Task brief: Swap "How do I perform" for "How can I carry out" everywhere in the listing, leave everything else unchanged, and omit the pictures from your answer.

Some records

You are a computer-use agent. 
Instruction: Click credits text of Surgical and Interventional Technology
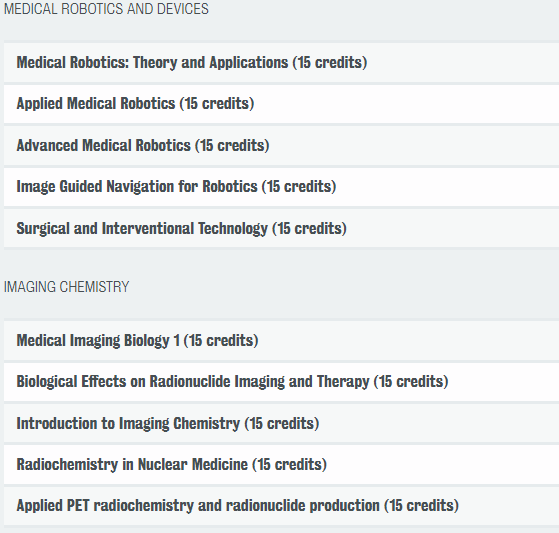[x=309, y=229]
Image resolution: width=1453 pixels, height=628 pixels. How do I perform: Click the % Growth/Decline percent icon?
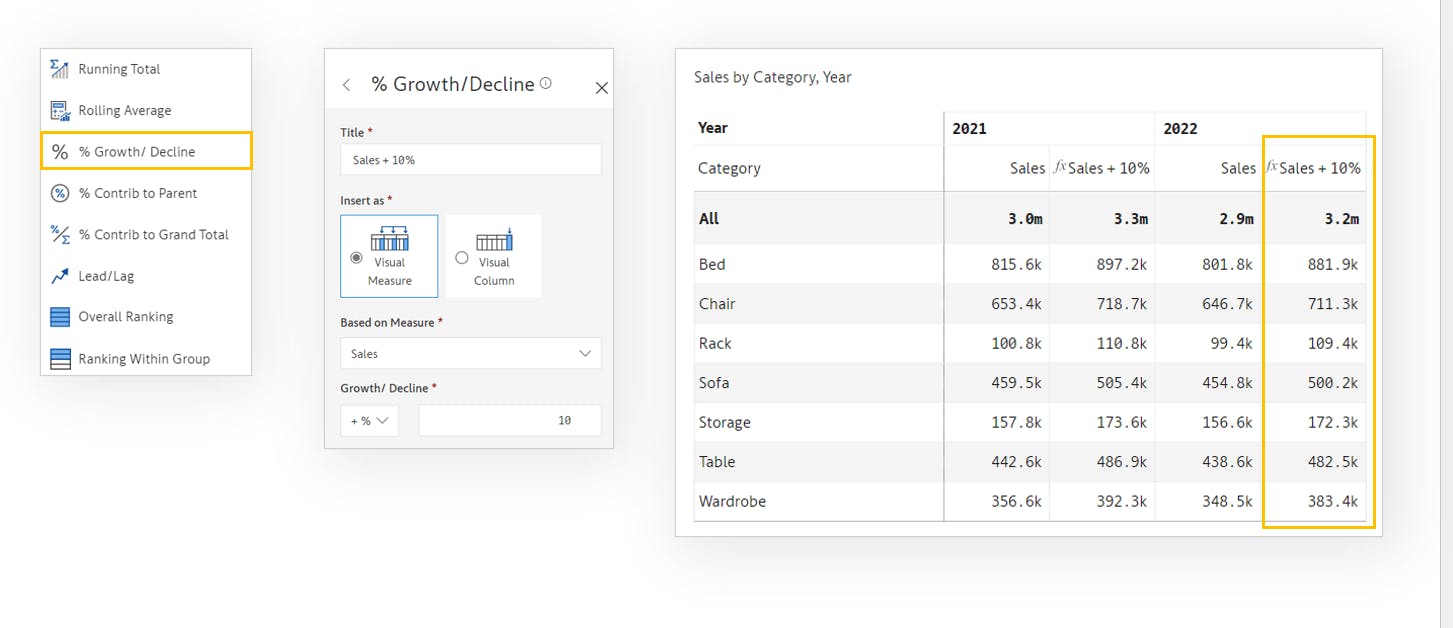(x=60, y=152)
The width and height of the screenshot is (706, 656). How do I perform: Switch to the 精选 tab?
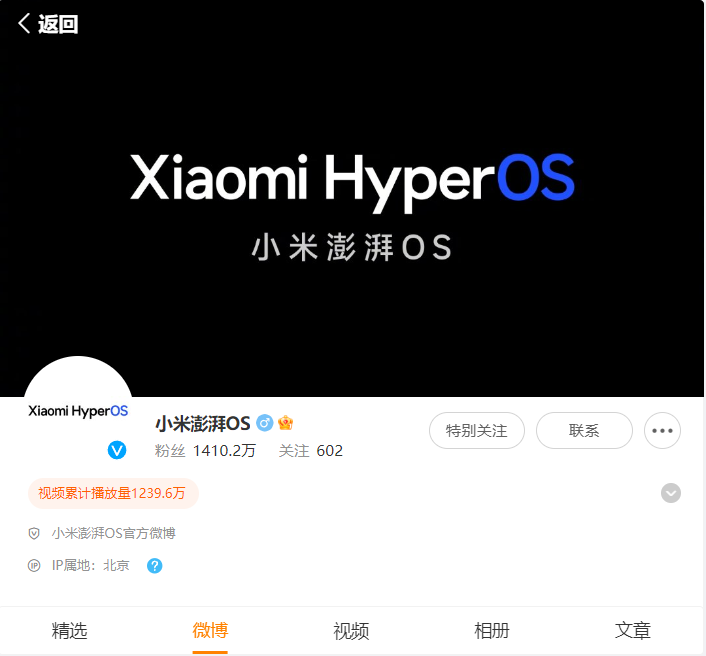point(69,630)
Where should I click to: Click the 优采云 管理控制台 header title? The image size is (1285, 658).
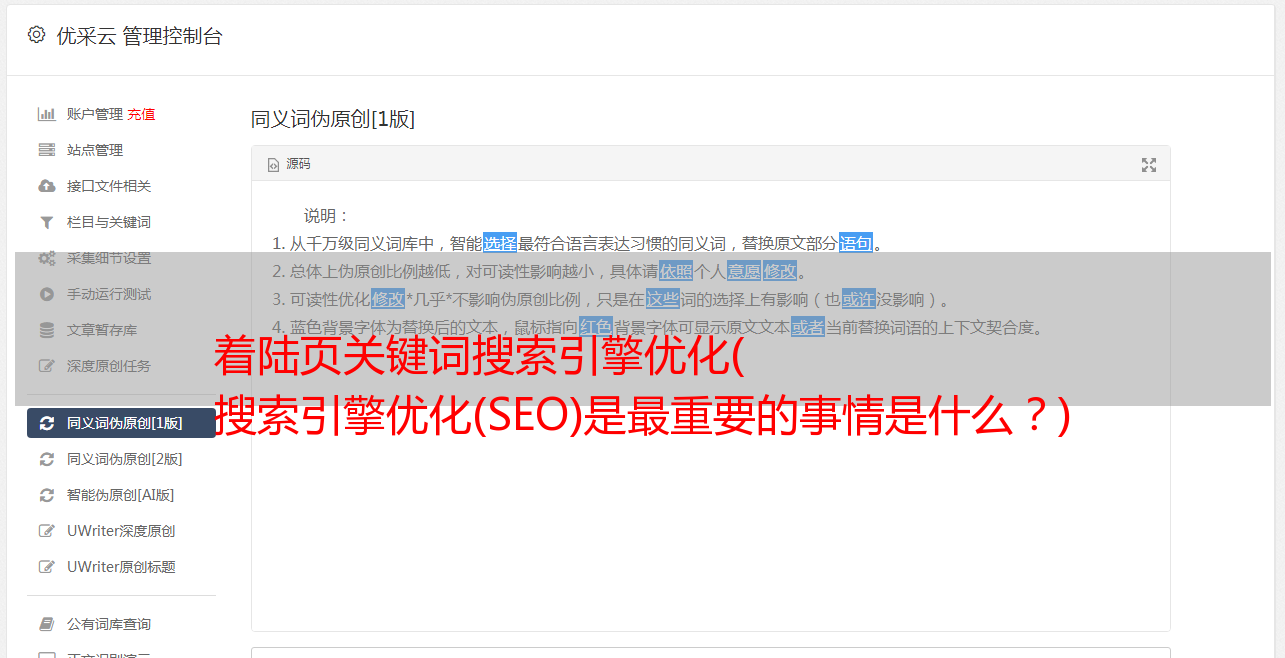pyautogui.click(x=139, y=36)
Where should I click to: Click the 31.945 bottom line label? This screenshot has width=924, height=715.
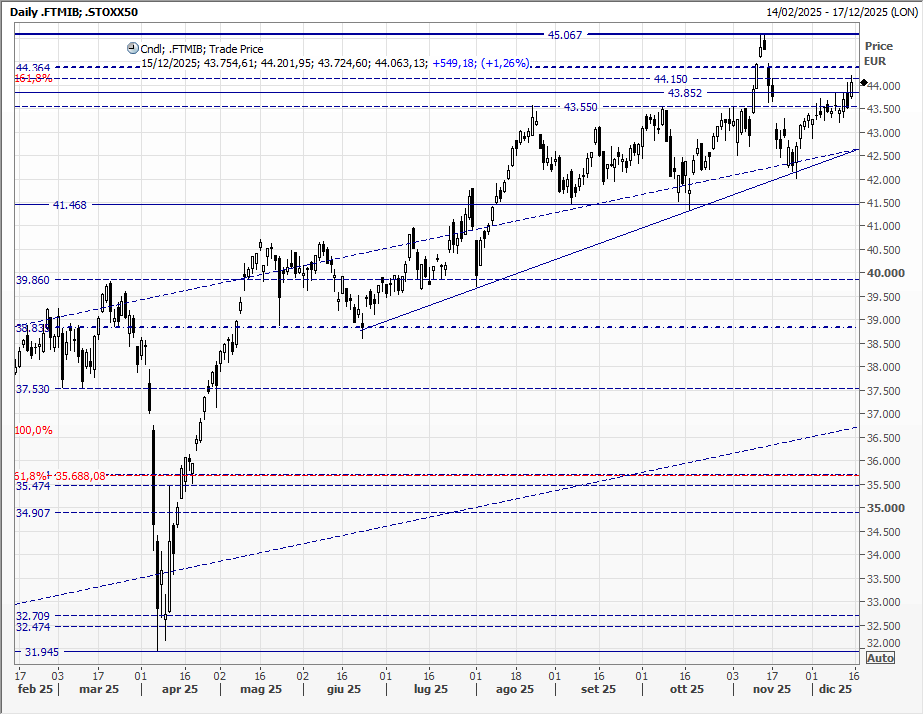[x=42, y=652]
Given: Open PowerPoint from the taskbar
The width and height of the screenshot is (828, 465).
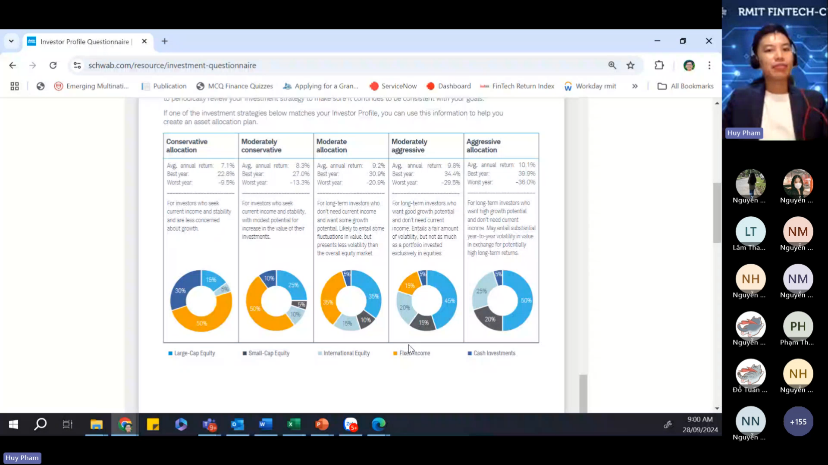Looking at the screenshot, I should pos(322,424).
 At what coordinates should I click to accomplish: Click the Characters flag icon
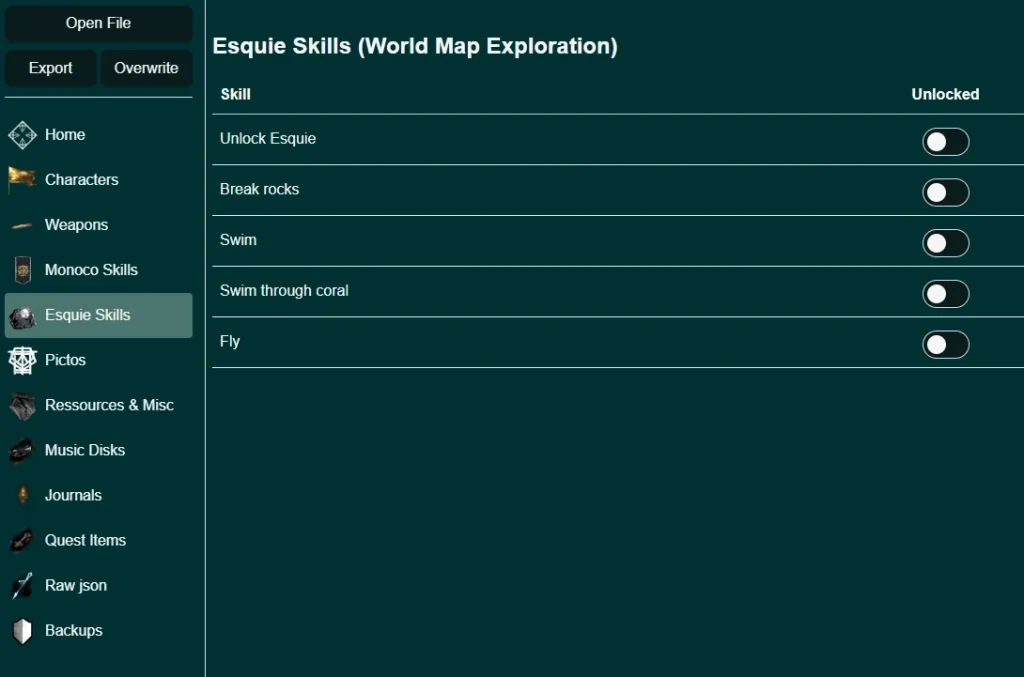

Expected answer:
You are a computer-use agent. 
Instruction: Click credits text of Surgical and Interventional Technology
[x=309, y=229]
Image resolution: width=1453 pixels, height=628 pixels. How can I carry out: Click the % Growth/Decline percent icon?
(x=60, y=152)
The width and height of the screenshot is (706, 656). How can I carry out: Switch to the 精选 tab?
point(69,630)
Where should I click to: Click the 优采云 管理控制台 header title? The image size is (1285, 658).
pyautogui.click(x=139, y=36)
Where should I click to: Click the 31.945 bottom line label? This screenshot has width=924, height=715.
[x=42, y=652]
Given: Open PowerPoint from the taskbar
The width and height of the screenshot is (828, 465).
Looking at the screenshot, I should pos(322,424).
 At what coordinates should I click to accomplish: Click the Characters flag icon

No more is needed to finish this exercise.